Rewrite the data from the line with "This screenshot has width=1059, height=473." up to and including the line with "This screenshot has width=1100, height=509.", replacing "Delete" with "Remove" and keeping everything else unchanged. Output only those lines.

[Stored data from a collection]
################
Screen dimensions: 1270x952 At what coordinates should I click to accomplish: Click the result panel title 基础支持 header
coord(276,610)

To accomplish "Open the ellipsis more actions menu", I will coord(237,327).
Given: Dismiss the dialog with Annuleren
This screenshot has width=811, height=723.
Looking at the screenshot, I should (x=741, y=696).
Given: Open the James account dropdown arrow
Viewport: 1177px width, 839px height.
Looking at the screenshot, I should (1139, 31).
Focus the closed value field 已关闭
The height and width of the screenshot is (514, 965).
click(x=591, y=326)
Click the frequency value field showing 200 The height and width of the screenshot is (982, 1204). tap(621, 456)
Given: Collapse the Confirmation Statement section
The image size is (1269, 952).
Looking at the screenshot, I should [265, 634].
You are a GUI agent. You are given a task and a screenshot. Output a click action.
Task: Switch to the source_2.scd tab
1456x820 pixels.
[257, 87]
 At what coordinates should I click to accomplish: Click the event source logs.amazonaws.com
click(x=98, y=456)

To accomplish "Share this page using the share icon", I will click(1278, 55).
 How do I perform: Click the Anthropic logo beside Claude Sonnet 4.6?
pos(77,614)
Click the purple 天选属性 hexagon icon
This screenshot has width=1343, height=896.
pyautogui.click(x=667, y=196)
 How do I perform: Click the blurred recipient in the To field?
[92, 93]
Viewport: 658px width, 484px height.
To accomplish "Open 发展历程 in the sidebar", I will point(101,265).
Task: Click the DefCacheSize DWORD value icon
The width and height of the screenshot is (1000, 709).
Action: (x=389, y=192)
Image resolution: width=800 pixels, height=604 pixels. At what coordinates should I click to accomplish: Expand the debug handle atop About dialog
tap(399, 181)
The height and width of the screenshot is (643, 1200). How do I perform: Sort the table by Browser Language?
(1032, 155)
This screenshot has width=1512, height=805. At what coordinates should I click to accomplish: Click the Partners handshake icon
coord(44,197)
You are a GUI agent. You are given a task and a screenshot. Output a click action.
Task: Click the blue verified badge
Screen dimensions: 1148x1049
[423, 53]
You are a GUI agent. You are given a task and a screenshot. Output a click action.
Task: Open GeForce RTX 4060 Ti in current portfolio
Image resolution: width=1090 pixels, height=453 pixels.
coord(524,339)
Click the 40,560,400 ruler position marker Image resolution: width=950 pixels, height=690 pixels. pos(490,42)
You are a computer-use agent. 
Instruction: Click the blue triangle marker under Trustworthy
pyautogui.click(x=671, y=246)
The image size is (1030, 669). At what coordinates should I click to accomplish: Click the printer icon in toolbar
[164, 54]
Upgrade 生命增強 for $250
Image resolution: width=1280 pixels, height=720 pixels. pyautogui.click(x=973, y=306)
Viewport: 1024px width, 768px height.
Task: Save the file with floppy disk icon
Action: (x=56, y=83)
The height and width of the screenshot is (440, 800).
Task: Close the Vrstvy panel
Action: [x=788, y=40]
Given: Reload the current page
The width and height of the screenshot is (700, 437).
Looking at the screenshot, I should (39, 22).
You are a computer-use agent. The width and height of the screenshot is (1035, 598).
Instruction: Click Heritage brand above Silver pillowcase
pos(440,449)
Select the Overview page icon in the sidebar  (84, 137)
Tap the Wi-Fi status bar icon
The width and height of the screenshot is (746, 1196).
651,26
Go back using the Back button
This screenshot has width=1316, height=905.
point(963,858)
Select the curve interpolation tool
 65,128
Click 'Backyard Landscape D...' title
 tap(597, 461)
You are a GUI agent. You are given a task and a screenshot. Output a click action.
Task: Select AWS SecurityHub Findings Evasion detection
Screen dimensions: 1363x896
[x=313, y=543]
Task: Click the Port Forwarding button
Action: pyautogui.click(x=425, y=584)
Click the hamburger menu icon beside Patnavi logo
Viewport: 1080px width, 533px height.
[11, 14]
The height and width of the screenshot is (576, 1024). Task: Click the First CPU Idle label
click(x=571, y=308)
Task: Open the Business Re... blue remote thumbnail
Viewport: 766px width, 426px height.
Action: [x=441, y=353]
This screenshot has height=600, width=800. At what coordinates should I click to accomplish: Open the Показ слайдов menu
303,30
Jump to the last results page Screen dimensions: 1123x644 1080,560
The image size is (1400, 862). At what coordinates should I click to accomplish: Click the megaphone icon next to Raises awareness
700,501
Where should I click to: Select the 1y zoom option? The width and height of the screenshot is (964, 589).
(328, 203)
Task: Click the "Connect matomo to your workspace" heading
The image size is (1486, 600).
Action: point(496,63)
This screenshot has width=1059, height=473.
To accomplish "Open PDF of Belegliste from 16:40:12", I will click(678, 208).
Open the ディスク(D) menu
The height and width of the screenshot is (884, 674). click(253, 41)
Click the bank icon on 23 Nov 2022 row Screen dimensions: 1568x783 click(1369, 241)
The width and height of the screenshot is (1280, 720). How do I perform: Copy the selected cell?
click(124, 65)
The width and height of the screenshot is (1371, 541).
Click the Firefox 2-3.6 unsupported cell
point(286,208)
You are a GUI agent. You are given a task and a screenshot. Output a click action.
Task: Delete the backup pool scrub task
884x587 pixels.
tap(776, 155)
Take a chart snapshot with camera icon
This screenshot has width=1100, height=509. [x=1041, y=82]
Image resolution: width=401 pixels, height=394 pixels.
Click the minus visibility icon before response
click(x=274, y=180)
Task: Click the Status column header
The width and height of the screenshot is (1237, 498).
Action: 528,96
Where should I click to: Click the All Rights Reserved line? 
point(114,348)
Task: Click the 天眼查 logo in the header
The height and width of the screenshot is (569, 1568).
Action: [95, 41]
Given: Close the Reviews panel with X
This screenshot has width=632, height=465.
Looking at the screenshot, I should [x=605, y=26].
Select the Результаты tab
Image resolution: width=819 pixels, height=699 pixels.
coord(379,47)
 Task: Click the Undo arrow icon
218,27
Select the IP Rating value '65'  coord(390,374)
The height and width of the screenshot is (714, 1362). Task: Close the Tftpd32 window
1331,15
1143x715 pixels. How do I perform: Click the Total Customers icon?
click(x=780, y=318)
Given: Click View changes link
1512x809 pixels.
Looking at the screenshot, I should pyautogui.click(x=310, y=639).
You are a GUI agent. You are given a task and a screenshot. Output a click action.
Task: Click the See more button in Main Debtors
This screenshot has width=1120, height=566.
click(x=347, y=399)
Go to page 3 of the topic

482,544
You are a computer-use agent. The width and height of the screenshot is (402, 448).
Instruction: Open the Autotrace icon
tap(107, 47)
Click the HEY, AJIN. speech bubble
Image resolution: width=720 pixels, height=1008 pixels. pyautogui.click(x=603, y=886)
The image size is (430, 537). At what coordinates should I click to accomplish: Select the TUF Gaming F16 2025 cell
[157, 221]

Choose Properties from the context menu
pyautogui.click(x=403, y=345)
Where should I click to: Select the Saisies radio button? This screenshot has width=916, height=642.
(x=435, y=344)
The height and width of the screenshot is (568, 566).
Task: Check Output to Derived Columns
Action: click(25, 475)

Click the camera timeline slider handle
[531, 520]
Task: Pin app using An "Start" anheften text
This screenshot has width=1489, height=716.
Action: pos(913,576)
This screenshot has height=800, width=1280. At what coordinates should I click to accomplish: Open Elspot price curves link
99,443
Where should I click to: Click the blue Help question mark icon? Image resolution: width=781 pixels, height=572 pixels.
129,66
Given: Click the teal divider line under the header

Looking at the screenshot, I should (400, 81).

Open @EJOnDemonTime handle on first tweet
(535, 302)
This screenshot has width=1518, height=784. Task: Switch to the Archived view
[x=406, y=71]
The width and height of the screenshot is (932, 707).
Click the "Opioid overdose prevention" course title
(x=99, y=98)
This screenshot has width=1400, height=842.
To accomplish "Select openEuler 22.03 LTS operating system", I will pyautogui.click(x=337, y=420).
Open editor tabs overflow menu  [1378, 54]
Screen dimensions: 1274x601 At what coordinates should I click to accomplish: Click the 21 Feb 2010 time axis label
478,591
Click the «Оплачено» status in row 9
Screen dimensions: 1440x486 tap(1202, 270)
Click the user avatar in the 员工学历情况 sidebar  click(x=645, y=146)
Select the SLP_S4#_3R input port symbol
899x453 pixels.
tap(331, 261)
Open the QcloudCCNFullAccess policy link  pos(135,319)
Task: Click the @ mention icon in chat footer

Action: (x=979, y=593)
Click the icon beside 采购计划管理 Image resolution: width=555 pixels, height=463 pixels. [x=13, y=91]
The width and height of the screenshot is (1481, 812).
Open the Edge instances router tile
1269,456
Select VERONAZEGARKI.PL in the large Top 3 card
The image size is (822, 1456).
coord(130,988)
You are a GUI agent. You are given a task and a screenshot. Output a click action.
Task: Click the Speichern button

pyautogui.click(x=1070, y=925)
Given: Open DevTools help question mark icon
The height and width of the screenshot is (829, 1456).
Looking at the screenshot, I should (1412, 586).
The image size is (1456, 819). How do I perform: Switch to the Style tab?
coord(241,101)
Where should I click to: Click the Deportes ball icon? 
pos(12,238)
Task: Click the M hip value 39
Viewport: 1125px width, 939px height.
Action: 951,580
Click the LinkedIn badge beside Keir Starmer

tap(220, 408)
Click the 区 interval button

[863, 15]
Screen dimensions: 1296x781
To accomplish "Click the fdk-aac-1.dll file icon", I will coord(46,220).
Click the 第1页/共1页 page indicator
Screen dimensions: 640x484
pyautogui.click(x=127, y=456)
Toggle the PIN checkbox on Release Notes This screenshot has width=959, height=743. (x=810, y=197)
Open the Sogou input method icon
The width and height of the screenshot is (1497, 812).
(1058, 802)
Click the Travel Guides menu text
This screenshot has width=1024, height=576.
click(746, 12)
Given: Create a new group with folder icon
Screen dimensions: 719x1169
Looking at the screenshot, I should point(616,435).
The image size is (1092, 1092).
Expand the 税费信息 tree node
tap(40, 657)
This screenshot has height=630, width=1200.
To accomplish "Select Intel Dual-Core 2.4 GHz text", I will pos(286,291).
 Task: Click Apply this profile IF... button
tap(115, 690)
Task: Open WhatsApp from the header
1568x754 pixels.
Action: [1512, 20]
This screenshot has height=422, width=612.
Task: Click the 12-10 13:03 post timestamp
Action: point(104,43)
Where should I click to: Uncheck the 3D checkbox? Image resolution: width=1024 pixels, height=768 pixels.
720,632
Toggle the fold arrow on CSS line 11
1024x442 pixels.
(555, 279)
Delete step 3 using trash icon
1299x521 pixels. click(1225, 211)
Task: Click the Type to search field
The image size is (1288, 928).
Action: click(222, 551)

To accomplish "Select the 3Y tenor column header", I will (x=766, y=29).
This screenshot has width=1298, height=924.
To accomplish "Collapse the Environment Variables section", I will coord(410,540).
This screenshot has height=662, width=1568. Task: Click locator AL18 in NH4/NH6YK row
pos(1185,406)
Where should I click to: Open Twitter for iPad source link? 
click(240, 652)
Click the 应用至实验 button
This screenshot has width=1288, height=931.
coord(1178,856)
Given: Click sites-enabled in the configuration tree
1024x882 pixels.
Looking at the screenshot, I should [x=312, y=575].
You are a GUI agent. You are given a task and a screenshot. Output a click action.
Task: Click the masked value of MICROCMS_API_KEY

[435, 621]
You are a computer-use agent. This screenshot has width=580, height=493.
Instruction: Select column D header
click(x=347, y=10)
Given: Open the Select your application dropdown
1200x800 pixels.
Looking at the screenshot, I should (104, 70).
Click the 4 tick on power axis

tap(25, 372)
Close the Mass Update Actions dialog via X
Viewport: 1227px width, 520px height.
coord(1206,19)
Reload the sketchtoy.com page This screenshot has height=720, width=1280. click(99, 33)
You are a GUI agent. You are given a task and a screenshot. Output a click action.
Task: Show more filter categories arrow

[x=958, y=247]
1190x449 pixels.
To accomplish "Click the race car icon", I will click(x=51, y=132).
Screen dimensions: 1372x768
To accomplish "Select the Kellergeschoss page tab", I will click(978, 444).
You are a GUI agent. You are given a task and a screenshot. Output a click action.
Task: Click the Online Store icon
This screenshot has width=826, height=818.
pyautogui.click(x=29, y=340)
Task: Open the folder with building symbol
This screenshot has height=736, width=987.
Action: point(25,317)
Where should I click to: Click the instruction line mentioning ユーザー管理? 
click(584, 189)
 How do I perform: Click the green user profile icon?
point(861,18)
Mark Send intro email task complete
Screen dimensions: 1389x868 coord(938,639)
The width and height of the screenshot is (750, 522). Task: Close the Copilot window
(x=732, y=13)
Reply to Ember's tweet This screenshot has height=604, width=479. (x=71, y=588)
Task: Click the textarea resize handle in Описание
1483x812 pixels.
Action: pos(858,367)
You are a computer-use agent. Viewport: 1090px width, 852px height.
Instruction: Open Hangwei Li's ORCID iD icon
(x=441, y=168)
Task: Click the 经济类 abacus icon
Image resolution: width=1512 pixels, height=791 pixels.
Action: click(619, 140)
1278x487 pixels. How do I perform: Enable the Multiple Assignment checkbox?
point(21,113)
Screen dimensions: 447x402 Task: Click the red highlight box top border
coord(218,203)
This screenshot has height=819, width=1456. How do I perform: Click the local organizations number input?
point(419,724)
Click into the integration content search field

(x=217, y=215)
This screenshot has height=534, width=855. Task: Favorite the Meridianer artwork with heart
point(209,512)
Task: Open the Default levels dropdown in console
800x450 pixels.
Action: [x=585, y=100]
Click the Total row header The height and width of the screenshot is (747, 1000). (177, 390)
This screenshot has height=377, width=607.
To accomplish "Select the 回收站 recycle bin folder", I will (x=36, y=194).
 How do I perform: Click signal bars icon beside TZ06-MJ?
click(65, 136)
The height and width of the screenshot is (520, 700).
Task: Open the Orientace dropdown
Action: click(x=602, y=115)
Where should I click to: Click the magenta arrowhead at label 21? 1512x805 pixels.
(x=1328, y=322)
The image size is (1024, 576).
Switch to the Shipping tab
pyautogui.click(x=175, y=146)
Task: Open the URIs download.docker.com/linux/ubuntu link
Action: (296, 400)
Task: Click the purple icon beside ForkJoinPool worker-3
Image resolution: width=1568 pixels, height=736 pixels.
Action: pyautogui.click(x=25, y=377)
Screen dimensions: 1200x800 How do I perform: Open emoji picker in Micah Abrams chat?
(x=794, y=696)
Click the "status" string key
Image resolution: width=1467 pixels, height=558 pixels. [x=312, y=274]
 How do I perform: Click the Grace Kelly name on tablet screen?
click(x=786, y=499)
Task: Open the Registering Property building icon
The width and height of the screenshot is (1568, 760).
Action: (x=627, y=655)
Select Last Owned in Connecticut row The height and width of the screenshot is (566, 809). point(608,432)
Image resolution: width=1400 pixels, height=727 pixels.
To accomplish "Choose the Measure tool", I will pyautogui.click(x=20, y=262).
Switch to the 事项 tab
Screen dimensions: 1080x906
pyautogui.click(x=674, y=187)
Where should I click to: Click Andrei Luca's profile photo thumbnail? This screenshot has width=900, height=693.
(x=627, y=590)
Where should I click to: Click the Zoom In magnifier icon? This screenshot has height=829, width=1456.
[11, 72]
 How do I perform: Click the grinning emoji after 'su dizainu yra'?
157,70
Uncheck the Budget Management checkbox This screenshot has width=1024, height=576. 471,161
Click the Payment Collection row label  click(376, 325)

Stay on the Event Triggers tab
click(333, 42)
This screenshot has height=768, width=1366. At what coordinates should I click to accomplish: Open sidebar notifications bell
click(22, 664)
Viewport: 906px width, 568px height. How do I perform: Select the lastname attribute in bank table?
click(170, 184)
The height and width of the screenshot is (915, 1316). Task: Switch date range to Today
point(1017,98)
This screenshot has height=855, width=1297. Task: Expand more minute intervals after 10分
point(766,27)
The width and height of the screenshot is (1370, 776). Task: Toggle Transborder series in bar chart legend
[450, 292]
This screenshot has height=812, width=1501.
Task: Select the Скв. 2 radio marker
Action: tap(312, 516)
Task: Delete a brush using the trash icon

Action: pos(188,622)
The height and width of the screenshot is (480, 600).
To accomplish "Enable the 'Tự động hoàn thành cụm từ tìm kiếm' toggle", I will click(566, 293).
################
OUTPUT FOR THIS EXERCISE:
This screenshot has width=1059, height=473.
To accomplish "Open PDF of Belegliste from 16:40:12", I will click(678, 208).
Open the ディスク(D) menu
The height and width of the screenshot is (884, 674). click(253, 41)
Click the bank icon on 23 Nov 2022 row Screen dimensions: 1568x783 click(1369, 241)
The width and height of the screenshot is (1280, 720). How do I perform: Copy the selected cell?
click(124, 65)
The width and height of the screenshot is (1371, 541).
Click the Firefox 2-3.6 unsupported cell
point(286,208)
You are a GUI agent. You are given a task and a screenshot. Output a click action.
Task: Remove the backup pool scrub task
884x587 pixels.
tap(776, 155)
Take a chart snapshot with camera icon
This screenshot has width=1100, height=509. [x=1041, y=82]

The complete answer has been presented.